[tor-commits] [stem/master] Adding tarball support to the DescriptorReader

Mon Mar 26 00:10:01 UTC 2012

commit 828d5dac1c0eda9db996438af45515c0dec0cef0
Author: Damian Johnson <atagar at torproject.org>
Date:   Mon Mar 12 20:28:16 2012 -0700

    Adding tarball support to the DescriptorReader
    
    Adding support for reading directly from tarballs (which is how metrics are
    commonly fetched). This supports all forms of compression that the tarfile
    module does (gzip and bz2 among other).
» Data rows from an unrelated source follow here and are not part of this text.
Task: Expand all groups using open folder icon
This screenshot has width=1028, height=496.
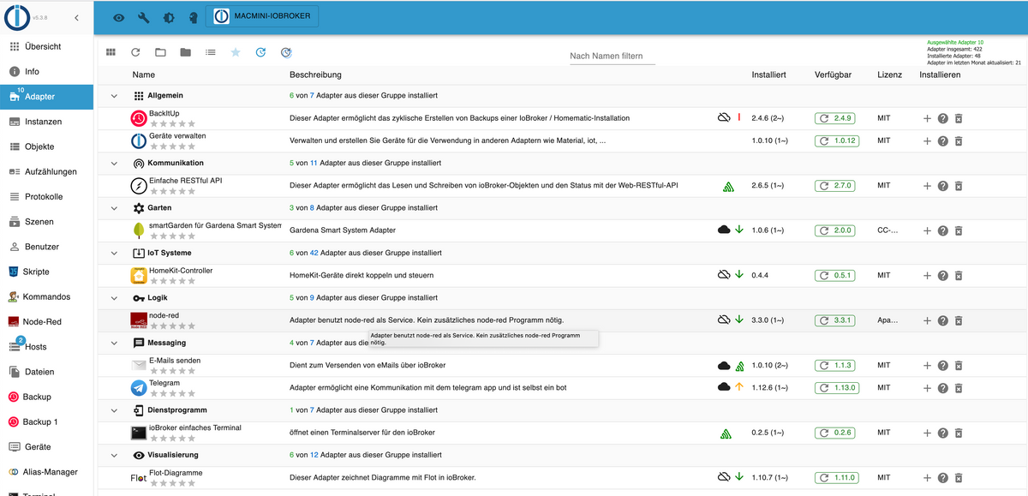Action: click(x=160, y=52)
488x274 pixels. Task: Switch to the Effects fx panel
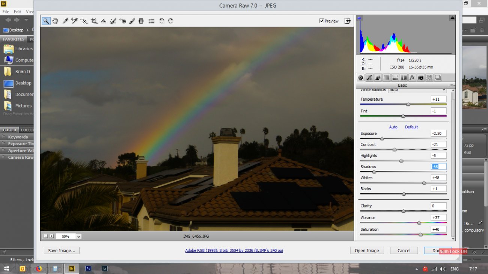point(412,78)
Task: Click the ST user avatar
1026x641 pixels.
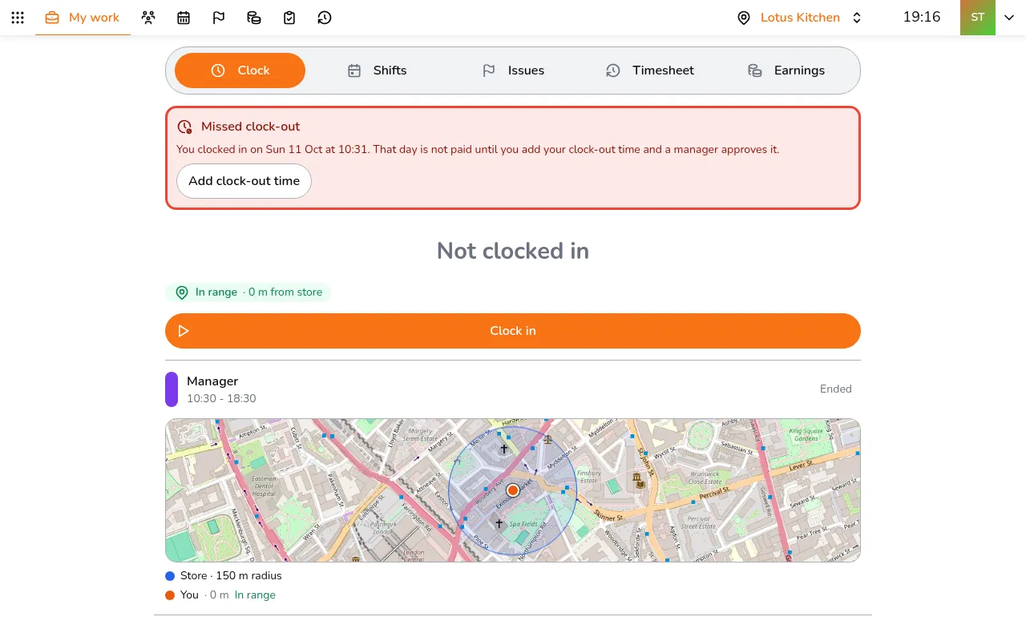Action: pos(978,18)
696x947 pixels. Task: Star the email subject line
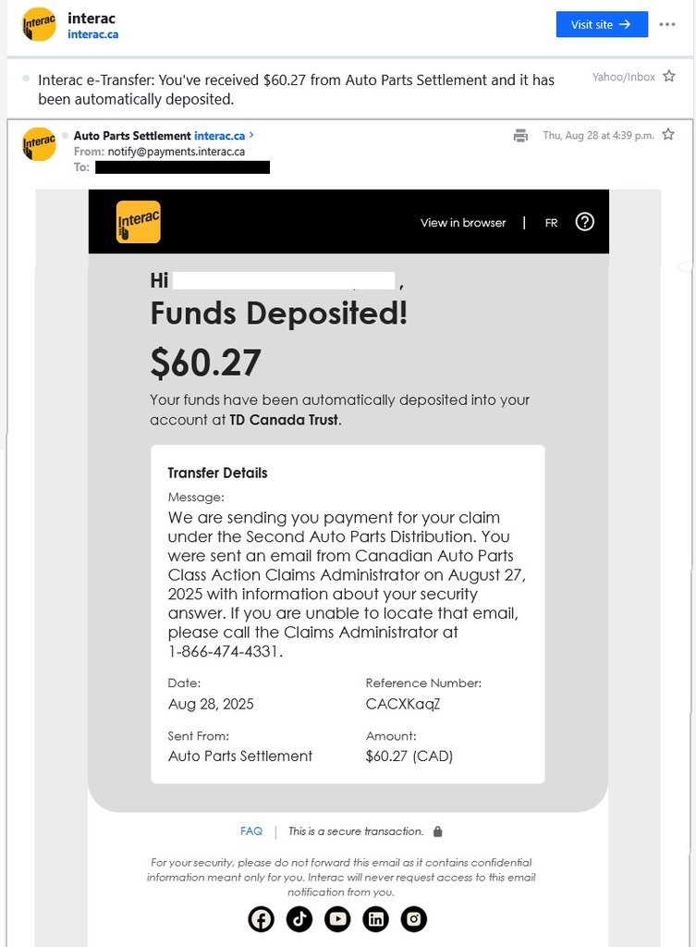[669, 77]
Including some tests and archives to
    read against.
---
 stem/descriptor/reader.py                          |   25 +++++---
 test/integ/descriptor/data/descriptor_archive.tar  |  Bin 0 -> 20480 bytes
 .../descriptor/data/descriptor_archive.tar.bz2     |  Bin 0 -> 3322 bytes
 .../descriptor/data/descriptor_archive.tar.gz      |  Bin 0 -> 2844 bytes
 test/integ/descriptor/reader.py                    |   59 +++++++++++++++++++-
 5 files changed, 74 insertions(+), 10 deletions(-)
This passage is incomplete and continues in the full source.